* **Task goal**
What is needed is an exact repeat of the lines from the one holding "Given: Open the 开发中心 gear icon" through the final line of the data, with no pictures.

[Collected data]
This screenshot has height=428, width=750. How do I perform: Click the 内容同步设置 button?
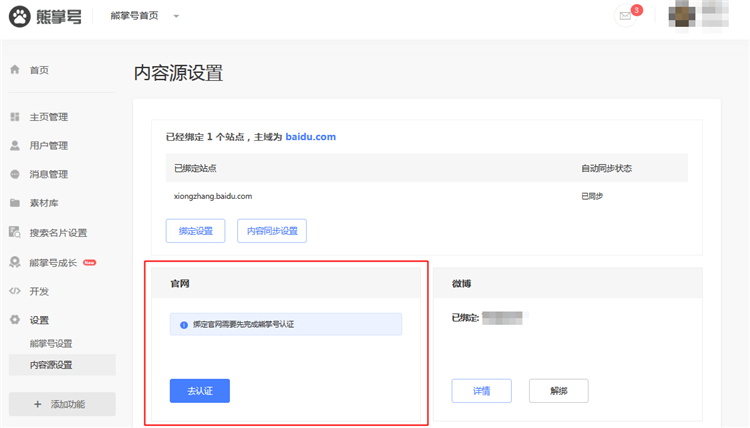tap(272, 231)
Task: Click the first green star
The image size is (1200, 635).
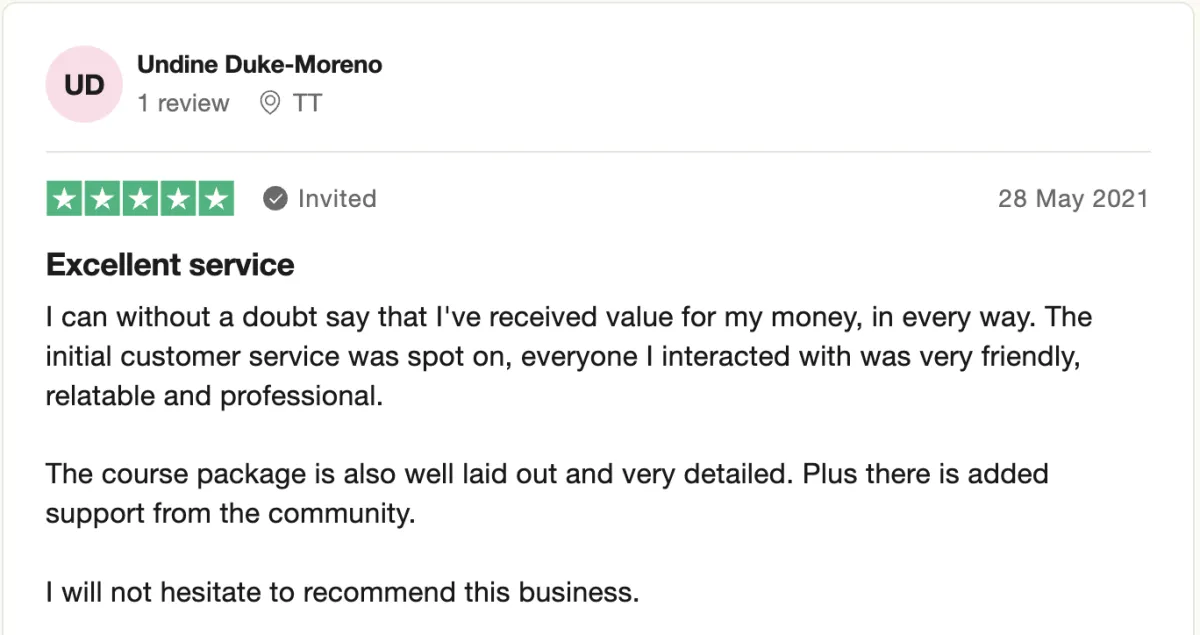Action: [65, 199]
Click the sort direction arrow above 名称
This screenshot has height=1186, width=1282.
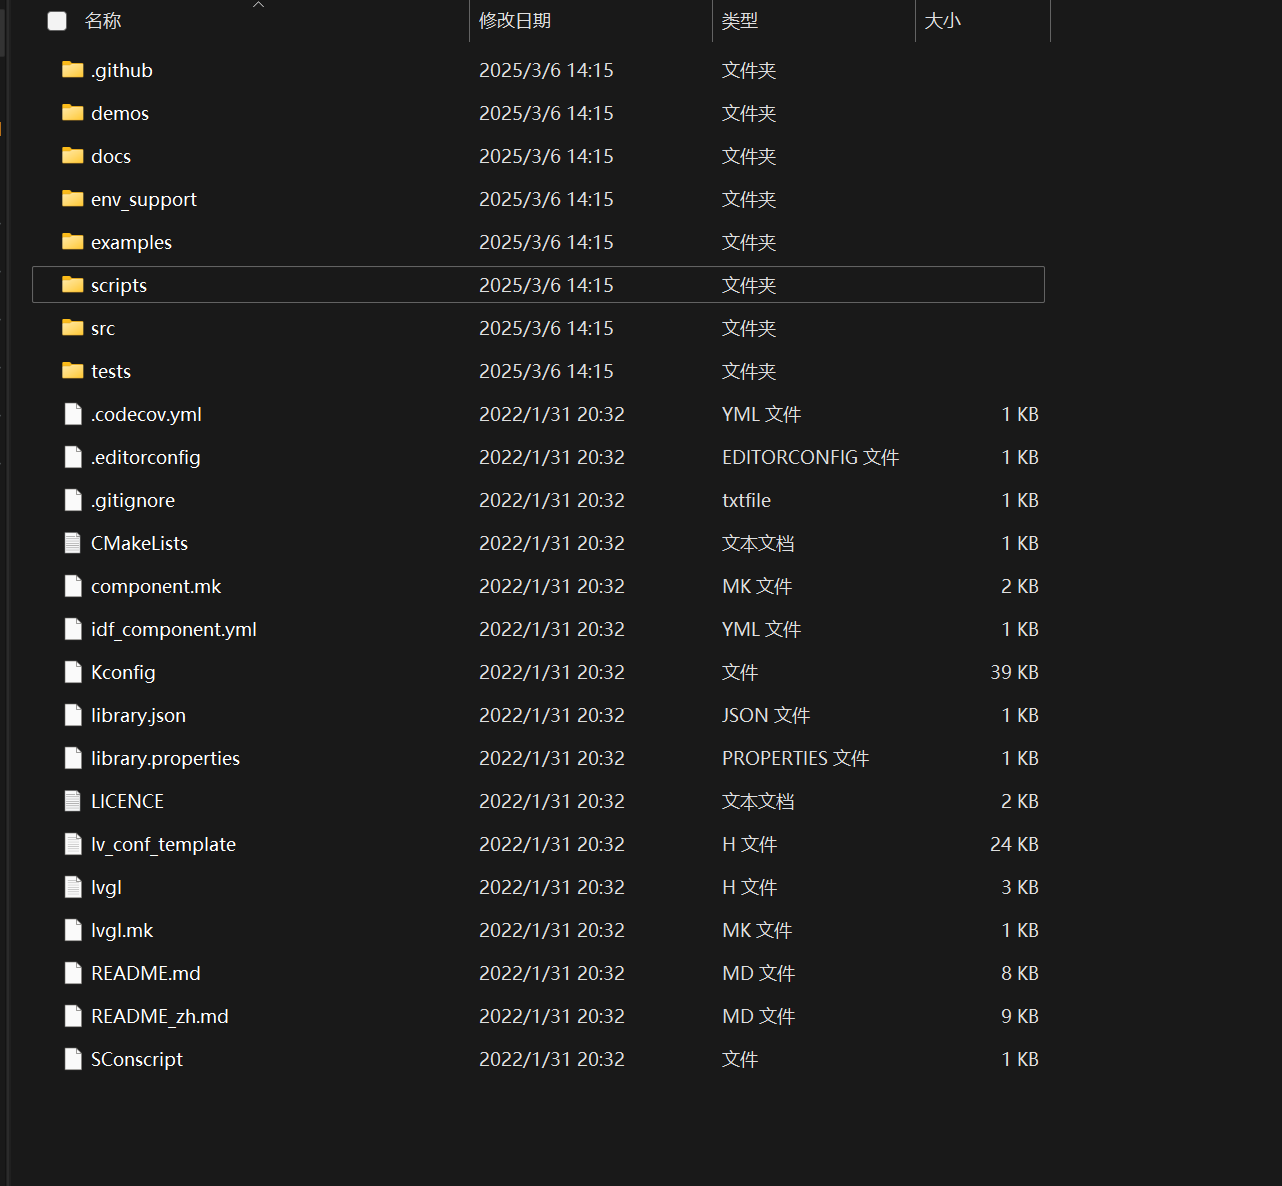coord(258,5)
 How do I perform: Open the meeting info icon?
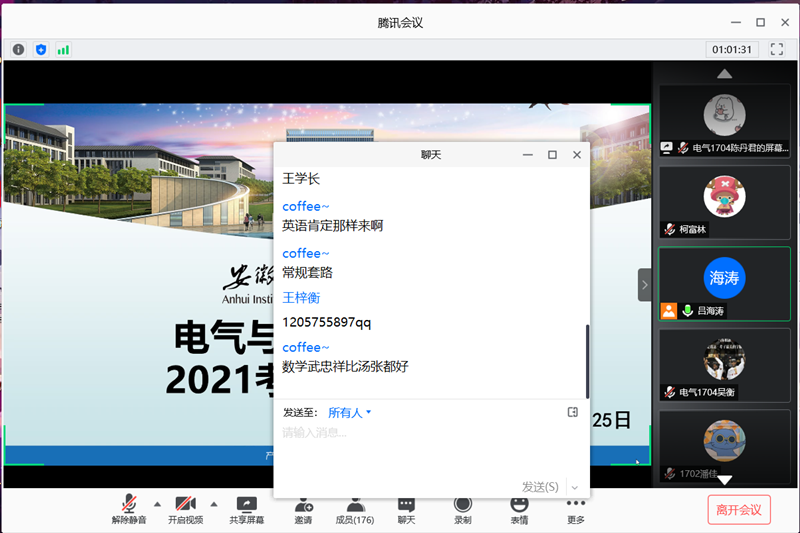click(x=18, y=49)
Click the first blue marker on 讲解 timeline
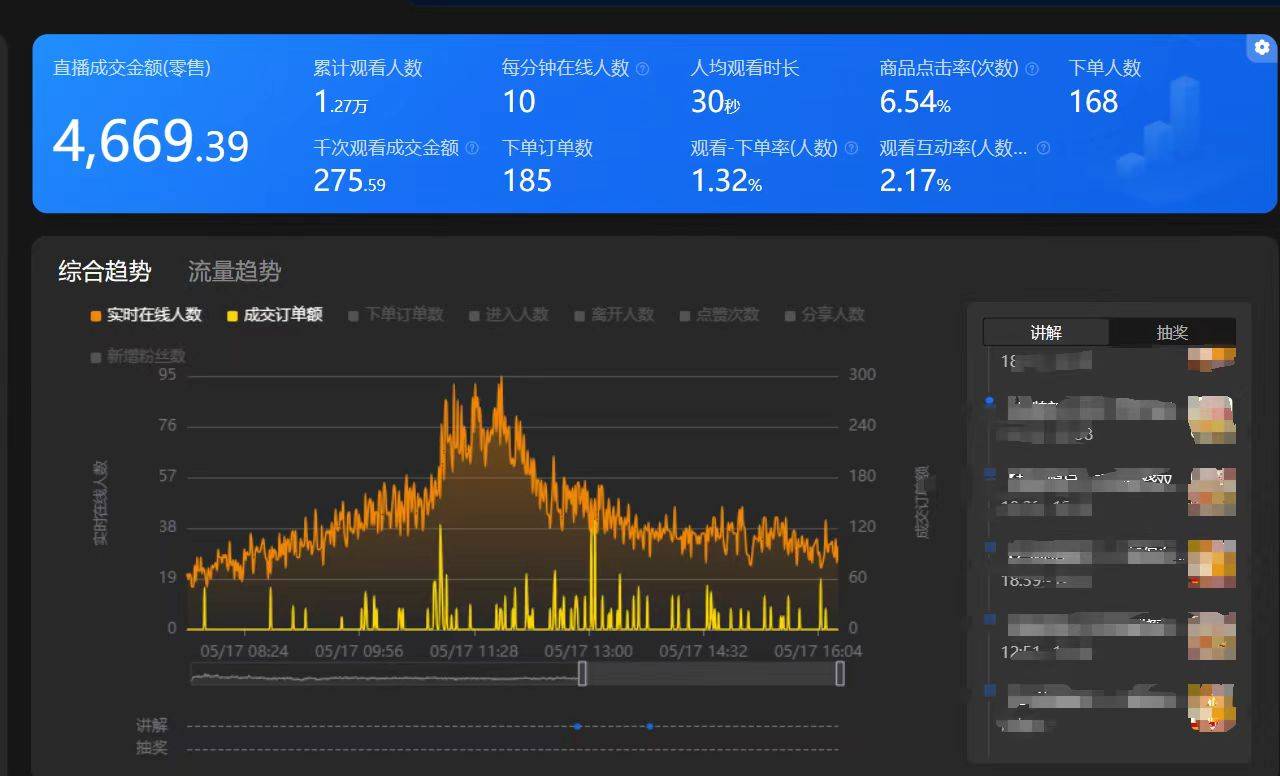This screenshot has width=1280, height=776. [x=577, y=726]
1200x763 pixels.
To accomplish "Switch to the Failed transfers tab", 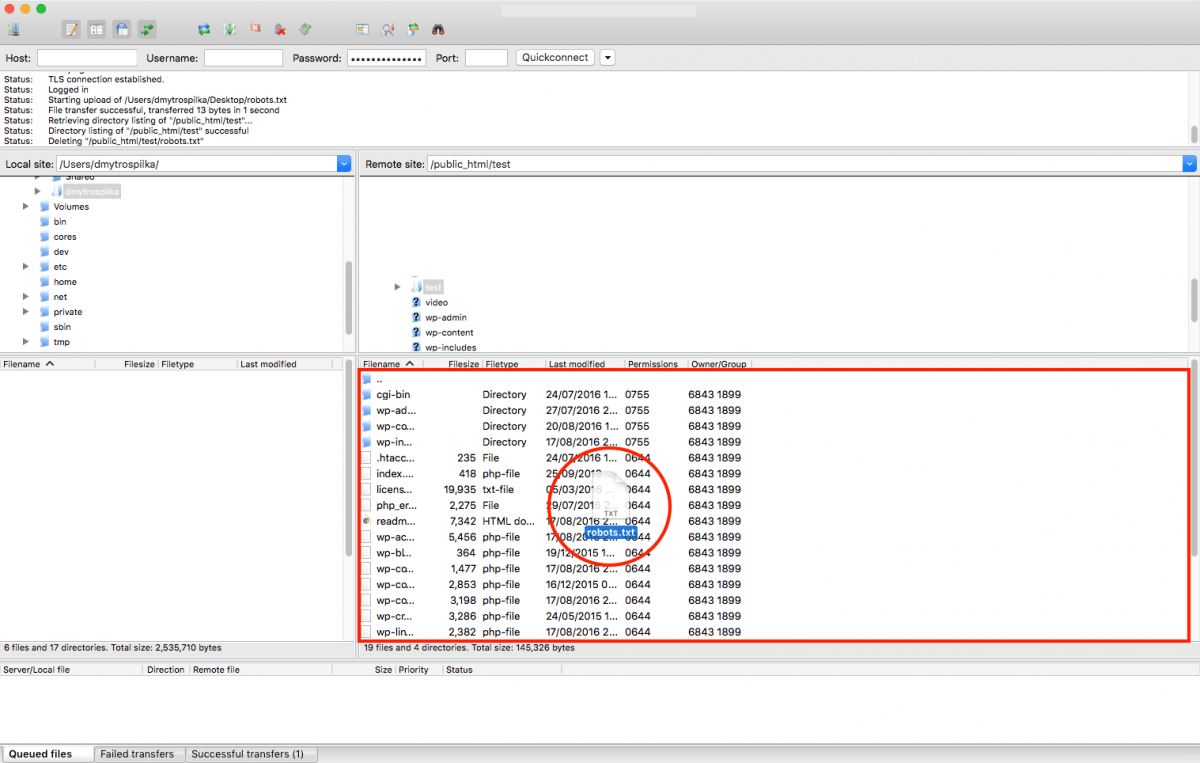I will tap(139, 754).
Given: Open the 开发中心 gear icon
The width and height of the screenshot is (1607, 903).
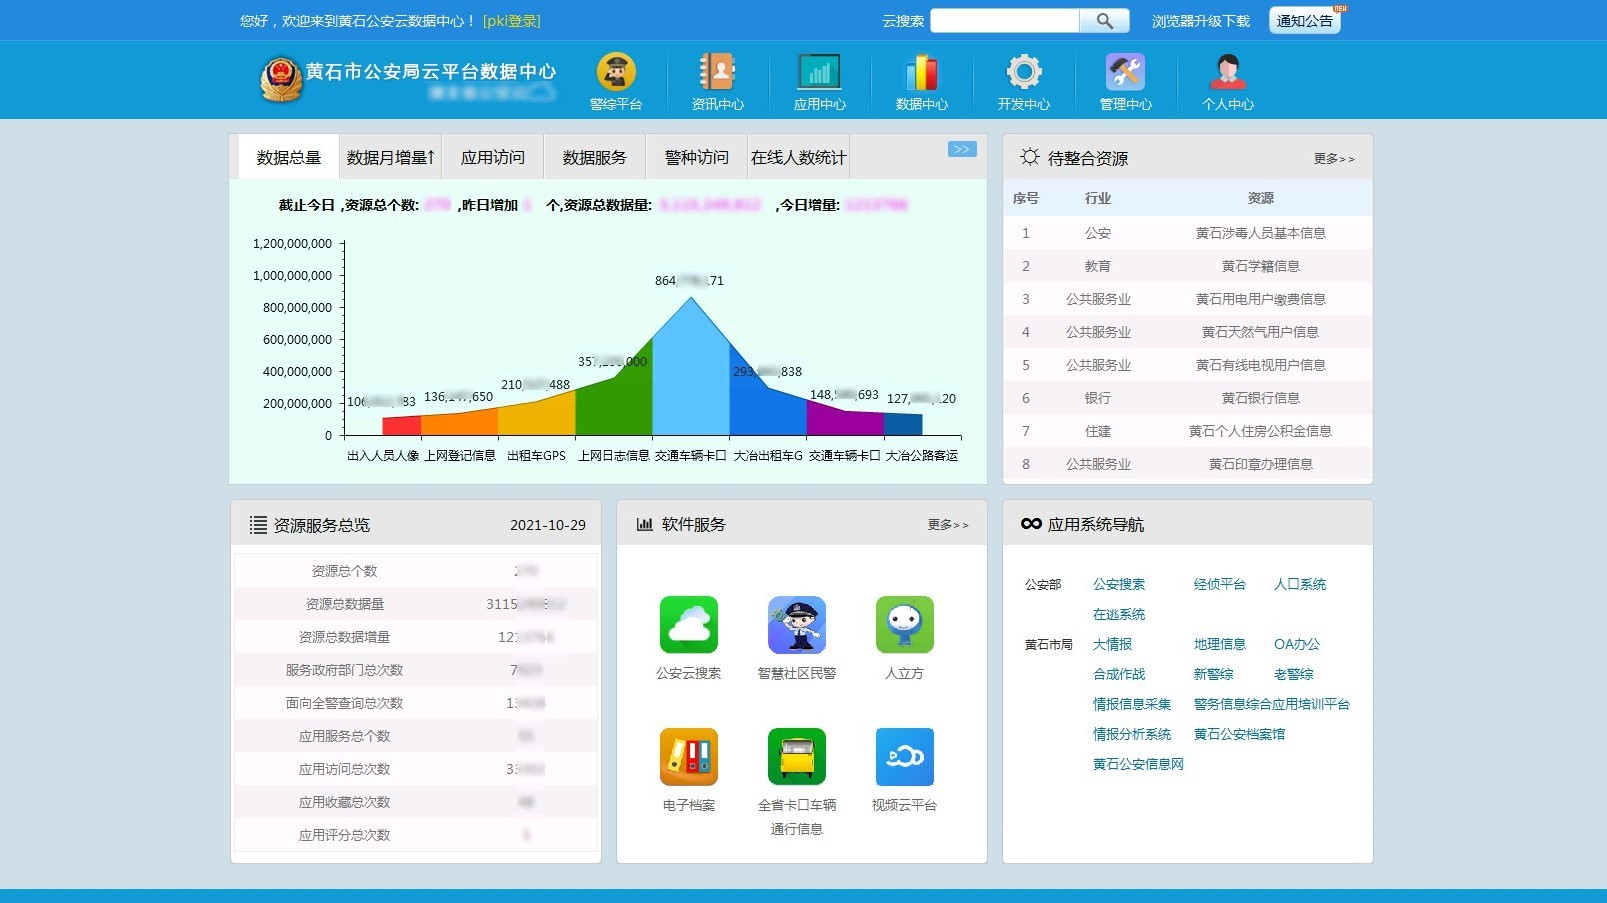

* **Task response**
Given: Open the 开发中心 gear icon
The width and height of the screenshot is (1607, 903).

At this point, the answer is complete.